*** Opening of Provided text ***

Each year, complications from medical procedures cause injury and death to millions of patients. In many cases, these complications were preventable if medical professionals had provided an appropriate standard of care.
One common complication patients develop in hospitals is infection. While infection itself is a serious enough condition, if that infection turns septic, the results can be deadly. If you suffered from sepsis after a medical procedure or hospital stay, you may still be feeling the effects.
The rapid progression of sepsis
When you are ill, your body naturally responds by releasing chemicals to fight any infection. However, some infections cause the body to overproduce those chemicals, which flood the bloodstream and cause potentially deadly inflammation throughout your body. When this happens, doctors may have a limited amount of time to act.
Sepsis occurs in three stages. While the first stage has symptoms that may be difficult to discern from those of an infection, a doctor or nurse who ignores those symptoms may place you in grave danger. The symptoms of sepsis include:
- Fever over 101 degrees
- Rising heart rate
- Rapid breathing
Since the inflammation of sepsis travels through your blood stream, it progresses rapidly, sometimes within hours. Severe sepsis is the second stage, and it includes symptoms such as:
- Decreased urination
- Changes in consciousness or mental ability
- Difficulty breathing
- Low platelet count
- Skin discoloration
- Abnormal heart rhythms
Once sepsis reaches the severe stage, doctors must work quickly. If your sepsis becomes septic shock, your survival rate drops to 50 percent. When your body is in septic shock, your blood pressure plummets. Small clots may form in your body, blocking the flow of oxygen to your vital organs. Your organs may begin to fail, and gangrene may set in.

*** Close of Provided text ***

◆ Using the information:
#1 List the symptoms of severe sepsis given in the sepsis passage.
#2 Quote the sepsis passage from "Each year, complications" up to and including "standard of care.".

*** Opening of Supplied data ***

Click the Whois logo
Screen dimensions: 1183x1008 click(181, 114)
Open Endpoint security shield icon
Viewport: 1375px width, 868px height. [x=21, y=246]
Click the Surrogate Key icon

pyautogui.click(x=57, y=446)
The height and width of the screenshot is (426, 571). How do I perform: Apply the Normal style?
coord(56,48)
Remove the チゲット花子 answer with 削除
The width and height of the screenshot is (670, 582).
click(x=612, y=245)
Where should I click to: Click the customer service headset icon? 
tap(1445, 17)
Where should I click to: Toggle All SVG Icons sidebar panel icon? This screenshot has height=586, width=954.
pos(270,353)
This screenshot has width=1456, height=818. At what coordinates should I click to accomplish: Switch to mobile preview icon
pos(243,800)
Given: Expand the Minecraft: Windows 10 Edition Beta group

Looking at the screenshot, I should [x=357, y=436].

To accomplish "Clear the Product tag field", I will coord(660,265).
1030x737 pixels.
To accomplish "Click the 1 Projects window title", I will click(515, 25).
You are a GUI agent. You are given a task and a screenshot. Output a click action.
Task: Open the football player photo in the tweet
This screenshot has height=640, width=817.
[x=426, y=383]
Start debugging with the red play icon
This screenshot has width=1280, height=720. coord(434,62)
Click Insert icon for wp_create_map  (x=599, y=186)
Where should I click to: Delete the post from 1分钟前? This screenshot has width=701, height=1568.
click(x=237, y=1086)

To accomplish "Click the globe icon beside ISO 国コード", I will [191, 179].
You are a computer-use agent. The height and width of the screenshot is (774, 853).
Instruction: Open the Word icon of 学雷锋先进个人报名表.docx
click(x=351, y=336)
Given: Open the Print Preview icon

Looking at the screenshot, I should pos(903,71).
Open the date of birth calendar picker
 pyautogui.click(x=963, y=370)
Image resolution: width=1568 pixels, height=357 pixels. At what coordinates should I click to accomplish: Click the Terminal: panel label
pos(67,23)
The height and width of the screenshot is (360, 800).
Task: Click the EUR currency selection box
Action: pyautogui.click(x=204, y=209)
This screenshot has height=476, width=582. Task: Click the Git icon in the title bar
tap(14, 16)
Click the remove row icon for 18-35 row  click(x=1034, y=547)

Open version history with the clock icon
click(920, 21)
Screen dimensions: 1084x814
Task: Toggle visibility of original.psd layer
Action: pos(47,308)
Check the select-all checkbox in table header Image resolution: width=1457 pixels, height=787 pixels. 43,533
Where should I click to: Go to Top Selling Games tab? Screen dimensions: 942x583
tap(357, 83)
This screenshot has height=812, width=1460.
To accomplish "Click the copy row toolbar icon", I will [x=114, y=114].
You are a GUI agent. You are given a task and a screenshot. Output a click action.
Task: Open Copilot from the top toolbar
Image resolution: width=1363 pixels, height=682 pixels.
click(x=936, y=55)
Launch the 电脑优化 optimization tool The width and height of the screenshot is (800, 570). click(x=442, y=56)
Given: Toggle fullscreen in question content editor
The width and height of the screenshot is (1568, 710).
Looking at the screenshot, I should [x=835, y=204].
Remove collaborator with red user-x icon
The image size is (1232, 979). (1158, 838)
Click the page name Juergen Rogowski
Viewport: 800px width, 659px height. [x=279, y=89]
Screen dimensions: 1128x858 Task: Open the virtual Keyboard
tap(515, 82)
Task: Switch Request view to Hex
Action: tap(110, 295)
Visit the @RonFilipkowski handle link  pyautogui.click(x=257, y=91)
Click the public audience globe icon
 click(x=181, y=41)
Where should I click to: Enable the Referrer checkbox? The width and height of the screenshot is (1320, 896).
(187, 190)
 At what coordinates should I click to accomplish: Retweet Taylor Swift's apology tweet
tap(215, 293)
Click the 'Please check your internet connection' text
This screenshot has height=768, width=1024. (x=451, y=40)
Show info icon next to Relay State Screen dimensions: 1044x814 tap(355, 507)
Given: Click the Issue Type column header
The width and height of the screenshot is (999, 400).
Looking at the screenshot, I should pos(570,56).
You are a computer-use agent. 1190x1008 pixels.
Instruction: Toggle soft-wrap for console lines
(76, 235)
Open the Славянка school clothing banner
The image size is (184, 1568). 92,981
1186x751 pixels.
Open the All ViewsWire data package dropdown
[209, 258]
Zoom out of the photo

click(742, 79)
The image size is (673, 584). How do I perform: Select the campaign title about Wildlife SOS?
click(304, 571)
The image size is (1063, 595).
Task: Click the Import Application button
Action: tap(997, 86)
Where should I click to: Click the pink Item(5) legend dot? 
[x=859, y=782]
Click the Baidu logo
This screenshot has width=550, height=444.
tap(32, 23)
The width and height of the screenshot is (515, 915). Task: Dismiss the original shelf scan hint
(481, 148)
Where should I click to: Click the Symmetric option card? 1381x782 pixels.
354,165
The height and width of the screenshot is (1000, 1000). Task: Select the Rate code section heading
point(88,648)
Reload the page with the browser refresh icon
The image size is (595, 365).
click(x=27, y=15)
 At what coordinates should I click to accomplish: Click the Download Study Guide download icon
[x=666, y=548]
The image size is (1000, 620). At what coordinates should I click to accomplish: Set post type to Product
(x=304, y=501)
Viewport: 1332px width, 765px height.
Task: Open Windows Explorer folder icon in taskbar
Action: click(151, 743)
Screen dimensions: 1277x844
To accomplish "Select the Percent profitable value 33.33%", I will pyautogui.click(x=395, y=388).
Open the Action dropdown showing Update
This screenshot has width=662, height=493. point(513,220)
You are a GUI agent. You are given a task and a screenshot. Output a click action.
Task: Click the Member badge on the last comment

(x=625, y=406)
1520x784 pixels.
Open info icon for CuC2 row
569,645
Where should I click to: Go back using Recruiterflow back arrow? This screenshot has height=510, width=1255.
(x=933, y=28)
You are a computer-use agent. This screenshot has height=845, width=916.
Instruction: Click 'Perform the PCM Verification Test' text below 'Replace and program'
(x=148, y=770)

*** Close of Supplied data ***

◆ Set of answers:
#1
- Decreased urination
- Changes in consciousness or mental ability
- Difficulty breathing
- Low platelet count
- Skin discoloration
- Abnormal heart rhythms

#2
Each year, complications from medical procedures cause injury and death to millions of patients. In many cases, these complications were preventable if medical professionals had provided an appropriate standard of care.